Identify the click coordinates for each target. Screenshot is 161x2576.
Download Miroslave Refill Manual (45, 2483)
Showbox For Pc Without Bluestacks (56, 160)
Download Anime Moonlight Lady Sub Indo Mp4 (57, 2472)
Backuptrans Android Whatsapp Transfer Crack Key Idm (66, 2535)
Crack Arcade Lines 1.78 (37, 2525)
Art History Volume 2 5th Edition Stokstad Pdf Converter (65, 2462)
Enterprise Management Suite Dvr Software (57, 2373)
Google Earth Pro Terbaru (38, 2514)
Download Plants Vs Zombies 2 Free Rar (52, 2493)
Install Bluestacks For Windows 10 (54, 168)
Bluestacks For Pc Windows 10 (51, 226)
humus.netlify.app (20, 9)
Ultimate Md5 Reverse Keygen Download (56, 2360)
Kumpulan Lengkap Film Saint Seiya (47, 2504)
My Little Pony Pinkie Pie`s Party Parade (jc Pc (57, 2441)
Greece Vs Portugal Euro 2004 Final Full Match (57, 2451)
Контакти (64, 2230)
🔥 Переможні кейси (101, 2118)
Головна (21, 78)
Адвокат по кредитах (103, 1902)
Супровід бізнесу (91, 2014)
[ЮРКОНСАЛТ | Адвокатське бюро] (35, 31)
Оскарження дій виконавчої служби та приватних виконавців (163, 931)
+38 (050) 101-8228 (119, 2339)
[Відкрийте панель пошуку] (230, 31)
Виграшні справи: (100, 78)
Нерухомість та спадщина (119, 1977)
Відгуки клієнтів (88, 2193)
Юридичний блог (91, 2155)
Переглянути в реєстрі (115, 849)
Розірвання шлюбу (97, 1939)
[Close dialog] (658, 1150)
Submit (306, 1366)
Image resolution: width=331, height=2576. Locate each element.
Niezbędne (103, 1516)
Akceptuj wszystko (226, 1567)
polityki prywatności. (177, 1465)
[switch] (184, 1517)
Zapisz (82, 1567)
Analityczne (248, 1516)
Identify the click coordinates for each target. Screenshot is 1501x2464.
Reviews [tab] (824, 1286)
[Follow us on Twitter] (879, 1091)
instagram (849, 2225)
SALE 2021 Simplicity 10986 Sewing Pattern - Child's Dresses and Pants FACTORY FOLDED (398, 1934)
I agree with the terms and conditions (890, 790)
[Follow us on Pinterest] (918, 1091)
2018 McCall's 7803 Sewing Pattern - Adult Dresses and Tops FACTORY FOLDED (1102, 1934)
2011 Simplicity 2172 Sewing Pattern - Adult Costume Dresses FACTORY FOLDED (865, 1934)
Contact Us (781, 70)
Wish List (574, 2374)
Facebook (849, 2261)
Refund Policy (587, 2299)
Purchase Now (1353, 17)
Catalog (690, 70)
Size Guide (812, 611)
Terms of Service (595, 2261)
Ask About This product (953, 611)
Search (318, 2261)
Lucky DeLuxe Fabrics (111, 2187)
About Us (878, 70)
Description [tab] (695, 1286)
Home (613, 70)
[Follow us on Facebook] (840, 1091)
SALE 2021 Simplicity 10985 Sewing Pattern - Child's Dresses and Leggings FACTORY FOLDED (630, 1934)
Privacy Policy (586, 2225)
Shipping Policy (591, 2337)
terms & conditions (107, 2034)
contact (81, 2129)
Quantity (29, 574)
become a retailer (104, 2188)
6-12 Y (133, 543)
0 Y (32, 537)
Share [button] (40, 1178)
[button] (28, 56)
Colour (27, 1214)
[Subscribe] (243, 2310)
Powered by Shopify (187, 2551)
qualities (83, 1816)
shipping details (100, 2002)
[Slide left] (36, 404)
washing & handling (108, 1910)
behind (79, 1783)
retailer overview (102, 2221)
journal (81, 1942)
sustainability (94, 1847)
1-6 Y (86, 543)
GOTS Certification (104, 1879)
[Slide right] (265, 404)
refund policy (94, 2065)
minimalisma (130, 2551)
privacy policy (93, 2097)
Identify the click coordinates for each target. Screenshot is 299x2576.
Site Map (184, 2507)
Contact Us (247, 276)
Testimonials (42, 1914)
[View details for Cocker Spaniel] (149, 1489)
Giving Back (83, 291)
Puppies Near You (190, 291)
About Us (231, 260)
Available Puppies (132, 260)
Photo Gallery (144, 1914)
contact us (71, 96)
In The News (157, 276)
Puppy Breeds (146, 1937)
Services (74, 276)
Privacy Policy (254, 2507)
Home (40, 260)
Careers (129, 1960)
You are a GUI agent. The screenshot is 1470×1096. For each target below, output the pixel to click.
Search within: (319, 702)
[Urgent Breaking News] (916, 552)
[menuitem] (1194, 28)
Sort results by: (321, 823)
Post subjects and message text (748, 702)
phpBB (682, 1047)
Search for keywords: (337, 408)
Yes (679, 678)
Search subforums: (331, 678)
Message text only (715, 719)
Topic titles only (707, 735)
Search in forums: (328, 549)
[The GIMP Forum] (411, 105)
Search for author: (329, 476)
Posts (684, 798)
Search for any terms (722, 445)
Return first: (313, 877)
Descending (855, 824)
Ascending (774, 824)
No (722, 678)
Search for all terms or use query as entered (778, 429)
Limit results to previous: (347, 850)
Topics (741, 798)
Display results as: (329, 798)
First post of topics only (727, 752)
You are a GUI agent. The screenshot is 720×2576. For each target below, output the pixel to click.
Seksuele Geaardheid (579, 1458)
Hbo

§

● **WORK TO BE COMPLETED**:
Among the lines of the records above, count those holding the string "Bluestacks", and report only the number.

● **RESULT**:
3